This is the tale of ‘Frog Hollow’, my relocatable holiday home built by carpentry students from Holmesglen TAFE in Melbourne. The house is one of the first built to the highest level of the new Victorian bushfire construction regulations developed after the tragic Black Saturday bushfires last year. Under the BAL-FZ rating, all external surfaces must provide 60 minutes protection during a bushfire. A number of sustainable features have been incorporated including toughened glass double glazed windows, a grid-connected solar PV system, heat pump hot water system, bamboo floor, a large bladder water tank and under-floor insulation.

Holmesglen carpentry students have built transportable homes, cabins, club houses, granny flats and other small buildings for customers mainly in country areas around Melbourne for years. Students from other disciplines undertake plastering and tiling work. Professional trades people perform the electrical, plumbing, painting and kitchen installation, which for this house were completed prior to transportation.

I discovered these student-built houses more than 10 years ago when I attended a short course in woodwork at Holmesglen. The instructor gave a tour around the school and took the class through a very impressive sports clubhouse and small home that were being built at the time. When the opportunity arose in May last year to buy a small block of land, I rang Holmesglen first to ensure they could build me a house.

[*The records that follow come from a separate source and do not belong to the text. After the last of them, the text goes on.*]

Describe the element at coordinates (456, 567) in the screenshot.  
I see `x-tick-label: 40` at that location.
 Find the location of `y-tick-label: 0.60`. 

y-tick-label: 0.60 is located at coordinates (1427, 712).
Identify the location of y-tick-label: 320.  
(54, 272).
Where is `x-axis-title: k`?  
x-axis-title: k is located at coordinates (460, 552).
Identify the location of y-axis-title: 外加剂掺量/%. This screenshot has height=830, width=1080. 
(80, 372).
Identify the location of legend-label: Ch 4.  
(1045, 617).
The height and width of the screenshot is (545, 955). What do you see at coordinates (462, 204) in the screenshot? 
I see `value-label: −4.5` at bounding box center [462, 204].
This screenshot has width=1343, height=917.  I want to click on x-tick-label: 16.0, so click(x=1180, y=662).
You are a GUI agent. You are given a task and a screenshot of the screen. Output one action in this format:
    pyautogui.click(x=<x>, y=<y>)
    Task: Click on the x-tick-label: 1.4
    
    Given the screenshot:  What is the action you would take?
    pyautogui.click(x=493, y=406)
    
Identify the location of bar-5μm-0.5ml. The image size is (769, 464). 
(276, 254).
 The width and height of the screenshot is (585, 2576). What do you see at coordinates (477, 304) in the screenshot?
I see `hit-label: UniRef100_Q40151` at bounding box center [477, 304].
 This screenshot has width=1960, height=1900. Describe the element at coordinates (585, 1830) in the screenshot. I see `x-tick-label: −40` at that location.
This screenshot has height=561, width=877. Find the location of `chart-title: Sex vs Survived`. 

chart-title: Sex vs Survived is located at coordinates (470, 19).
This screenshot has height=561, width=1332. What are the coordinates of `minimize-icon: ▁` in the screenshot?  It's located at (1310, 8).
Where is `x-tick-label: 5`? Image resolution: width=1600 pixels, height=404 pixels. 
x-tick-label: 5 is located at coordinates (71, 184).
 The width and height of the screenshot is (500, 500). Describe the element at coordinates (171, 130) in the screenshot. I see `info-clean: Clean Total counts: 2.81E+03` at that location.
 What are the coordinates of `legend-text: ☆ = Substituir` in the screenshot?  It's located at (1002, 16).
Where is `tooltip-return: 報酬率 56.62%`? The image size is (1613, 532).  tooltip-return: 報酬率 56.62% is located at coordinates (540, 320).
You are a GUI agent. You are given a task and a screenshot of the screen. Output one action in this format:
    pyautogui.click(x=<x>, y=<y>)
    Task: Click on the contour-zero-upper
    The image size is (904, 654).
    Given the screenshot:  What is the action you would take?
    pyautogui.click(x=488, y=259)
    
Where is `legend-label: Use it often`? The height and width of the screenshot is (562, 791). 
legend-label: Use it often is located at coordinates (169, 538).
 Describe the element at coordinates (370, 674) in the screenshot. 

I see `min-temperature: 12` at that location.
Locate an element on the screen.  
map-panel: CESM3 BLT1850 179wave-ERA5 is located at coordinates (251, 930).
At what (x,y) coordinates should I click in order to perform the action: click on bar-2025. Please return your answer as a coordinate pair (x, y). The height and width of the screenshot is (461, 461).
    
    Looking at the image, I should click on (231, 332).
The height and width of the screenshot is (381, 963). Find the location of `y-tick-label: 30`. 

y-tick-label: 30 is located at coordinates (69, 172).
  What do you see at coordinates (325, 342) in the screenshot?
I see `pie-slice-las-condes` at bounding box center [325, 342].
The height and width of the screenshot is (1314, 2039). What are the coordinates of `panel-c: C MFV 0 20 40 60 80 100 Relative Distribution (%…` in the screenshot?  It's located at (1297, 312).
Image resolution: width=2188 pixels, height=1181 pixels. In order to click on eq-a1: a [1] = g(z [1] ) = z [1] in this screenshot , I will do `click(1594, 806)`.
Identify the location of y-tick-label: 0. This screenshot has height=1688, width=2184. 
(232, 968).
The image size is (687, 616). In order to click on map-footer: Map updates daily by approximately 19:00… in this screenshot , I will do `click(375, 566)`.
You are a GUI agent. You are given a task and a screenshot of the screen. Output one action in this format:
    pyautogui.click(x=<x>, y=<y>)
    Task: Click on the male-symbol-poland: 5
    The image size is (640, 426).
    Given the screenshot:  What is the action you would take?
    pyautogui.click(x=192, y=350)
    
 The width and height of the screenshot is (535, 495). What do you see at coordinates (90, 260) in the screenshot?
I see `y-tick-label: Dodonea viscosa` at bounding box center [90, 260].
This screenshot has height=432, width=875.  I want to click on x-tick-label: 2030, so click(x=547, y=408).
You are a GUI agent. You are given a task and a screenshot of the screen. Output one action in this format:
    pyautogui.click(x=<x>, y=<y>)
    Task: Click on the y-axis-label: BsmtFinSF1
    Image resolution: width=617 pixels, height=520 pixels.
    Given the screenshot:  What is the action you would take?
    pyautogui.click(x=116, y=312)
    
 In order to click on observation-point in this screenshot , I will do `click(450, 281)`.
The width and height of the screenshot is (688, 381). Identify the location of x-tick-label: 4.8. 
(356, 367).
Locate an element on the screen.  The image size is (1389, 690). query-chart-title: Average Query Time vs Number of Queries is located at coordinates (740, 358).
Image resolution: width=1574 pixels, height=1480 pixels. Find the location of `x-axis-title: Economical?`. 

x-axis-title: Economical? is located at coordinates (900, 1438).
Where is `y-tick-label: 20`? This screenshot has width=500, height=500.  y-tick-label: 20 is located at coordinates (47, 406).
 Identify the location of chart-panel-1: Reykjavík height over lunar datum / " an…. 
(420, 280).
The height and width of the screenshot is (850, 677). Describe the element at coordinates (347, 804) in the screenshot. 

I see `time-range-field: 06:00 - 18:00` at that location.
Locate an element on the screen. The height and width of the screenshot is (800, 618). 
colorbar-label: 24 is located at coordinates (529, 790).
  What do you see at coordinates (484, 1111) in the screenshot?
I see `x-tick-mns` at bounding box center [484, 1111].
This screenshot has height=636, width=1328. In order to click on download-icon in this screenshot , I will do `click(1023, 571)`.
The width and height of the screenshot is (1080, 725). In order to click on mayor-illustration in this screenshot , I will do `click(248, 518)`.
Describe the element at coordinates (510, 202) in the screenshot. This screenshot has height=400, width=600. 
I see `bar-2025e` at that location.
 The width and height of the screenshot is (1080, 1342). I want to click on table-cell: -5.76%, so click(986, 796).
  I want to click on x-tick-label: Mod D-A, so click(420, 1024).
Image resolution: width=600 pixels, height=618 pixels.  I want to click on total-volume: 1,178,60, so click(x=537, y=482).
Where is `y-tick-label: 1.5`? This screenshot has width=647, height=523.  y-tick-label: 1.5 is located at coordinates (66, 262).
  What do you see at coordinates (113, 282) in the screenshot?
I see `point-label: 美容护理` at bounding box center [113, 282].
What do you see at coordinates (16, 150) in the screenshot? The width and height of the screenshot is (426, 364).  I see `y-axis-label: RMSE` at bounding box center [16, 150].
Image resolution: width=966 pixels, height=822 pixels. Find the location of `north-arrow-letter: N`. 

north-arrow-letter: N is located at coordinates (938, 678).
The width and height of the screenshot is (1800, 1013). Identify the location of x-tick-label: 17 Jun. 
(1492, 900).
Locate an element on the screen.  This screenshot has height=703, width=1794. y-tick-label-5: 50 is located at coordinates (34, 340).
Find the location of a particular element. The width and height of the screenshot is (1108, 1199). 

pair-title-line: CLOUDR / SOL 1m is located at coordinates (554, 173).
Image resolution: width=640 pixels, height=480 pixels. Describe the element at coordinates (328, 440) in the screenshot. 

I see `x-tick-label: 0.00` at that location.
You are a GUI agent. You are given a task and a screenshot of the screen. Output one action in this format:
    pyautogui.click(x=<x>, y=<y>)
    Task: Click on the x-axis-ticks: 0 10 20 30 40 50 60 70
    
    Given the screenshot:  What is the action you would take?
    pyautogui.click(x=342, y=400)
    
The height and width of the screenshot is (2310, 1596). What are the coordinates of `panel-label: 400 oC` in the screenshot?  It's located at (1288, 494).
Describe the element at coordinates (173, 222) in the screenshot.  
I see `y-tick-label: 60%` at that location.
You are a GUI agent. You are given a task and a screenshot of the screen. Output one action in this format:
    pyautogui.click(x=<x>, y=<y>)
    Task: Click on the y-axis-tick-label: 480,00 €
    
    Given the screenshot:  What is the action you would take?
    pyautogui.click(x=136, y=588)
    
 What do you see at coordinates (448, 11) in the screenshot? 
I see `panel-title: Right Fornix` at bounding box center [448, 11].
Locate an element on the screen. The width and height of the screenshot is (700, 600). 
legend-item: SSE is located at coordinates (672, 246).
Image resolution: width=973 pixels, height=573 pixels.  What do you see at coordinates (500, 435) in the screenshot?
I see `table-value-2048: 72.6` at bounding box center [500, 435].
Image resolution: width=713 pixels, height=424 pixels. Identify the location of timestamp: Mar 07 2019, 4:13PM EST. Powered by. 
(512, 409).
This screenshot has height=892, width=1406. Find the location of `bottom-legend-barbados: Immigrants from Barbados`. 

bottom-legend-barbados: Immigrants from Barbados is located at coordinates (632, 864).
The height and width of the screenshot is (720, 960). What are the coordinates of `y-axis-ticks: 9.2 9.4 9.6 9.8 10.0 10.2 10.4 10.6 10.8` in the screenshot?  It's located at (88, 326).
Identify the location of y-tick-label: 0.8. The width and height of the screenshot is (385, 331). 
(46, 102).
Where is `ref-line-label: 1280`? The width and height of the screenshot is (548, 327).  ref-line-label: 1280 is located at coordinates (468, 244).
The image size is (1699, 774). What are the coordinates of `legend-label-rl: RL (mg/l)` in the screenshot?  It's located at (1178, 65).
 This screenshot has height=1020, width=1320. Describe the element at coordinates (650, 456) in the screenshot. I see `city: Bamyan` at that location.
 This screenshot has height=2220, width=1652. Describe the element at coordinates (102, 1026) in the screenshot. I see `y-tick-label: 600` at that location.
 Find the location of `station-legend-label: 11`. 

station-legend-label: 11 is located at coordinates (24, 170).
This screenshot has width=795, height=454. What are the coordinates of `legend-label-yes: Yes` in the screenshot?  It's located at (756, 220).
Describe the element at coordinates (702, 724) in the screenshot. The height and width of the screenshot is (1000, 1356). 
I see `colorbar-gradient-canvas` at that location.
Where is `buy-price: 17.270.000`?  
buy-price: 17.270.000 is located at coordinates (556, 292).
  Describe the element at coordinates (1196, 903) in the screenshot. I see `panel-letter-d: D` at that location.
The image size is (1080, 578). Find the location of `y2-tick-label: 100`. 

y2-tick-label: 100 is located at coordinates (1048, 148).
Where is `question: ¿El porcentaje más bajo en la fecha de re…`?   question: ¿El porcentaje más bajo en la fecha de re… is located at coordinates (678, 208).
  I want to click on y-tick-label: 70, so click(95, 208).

My block is in the coastal hamlet of Sandy Point near Wilson’s Promontory in Victoria, where I love to go windsurfing on the adjacent Shallow Inlet. Timing was tight. The house needed to be built by the end of the 2009 school year as it was anticipated students would be busy rebuilding homes to replace some of those lost in the Black Saturday bushfires. Yet at the time the Victorian bushfire building regulations were being redeveloped and in a state of flux. Bob Collins, a local Fish Creek draftsman, spent many hours along with Peter McMahon, Training Manager in the School of Carpentry and project manager on this build, trying to understand the new regulations in order to complete the plans to the required specifications.